▶ _Task instructions_: Word for word, set down the lines from the one that contains "Given: Switch to the DISS tab" through the final line of the data; no pictures belong in the copy.
━━━━
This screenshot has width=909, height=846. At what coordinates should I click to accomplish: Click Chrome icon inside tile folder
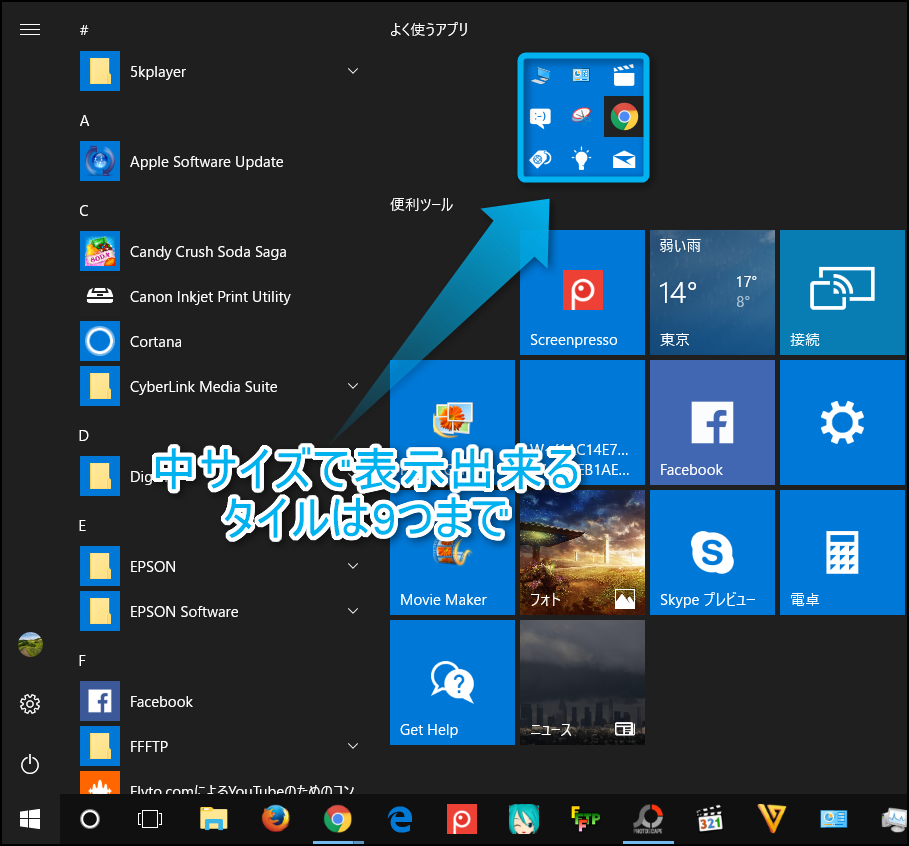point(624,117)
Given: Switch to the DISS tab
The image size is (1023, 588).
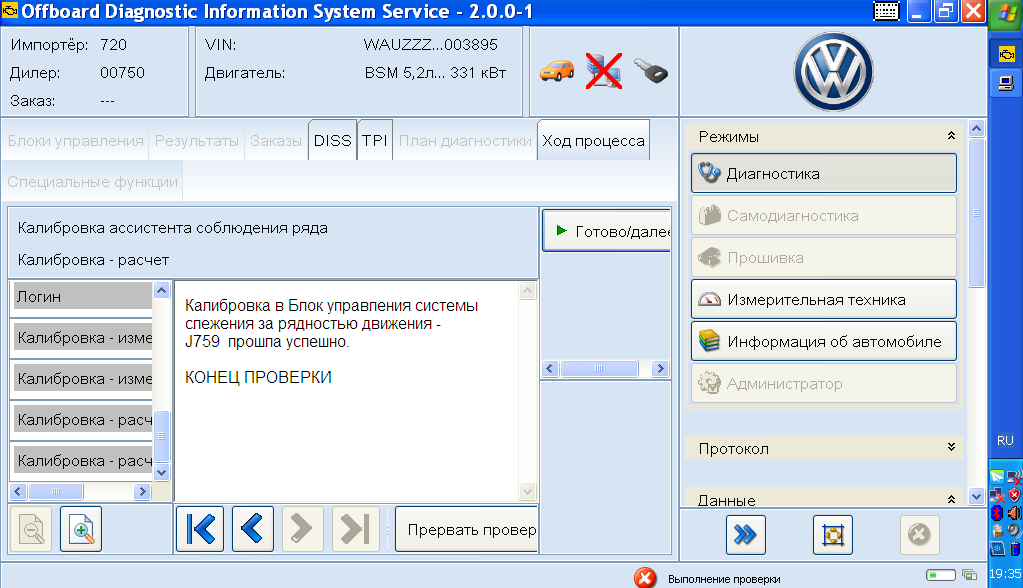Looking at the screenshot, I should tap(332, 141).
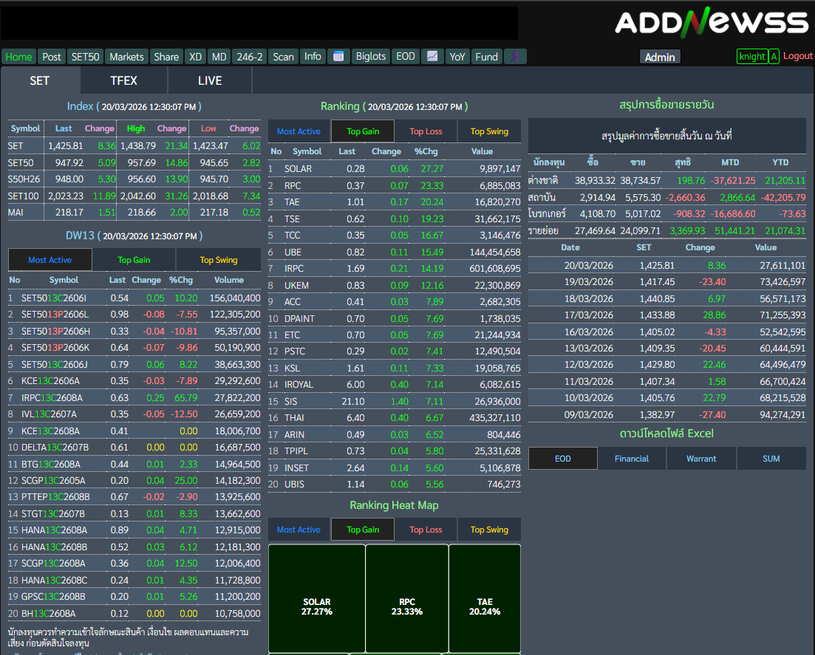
━━━━
▶ _Expected answer_:
Given: Switch to the DISS tab
The image size is (1023, 588).
Looking at the screenshot, I should tap(332, 141).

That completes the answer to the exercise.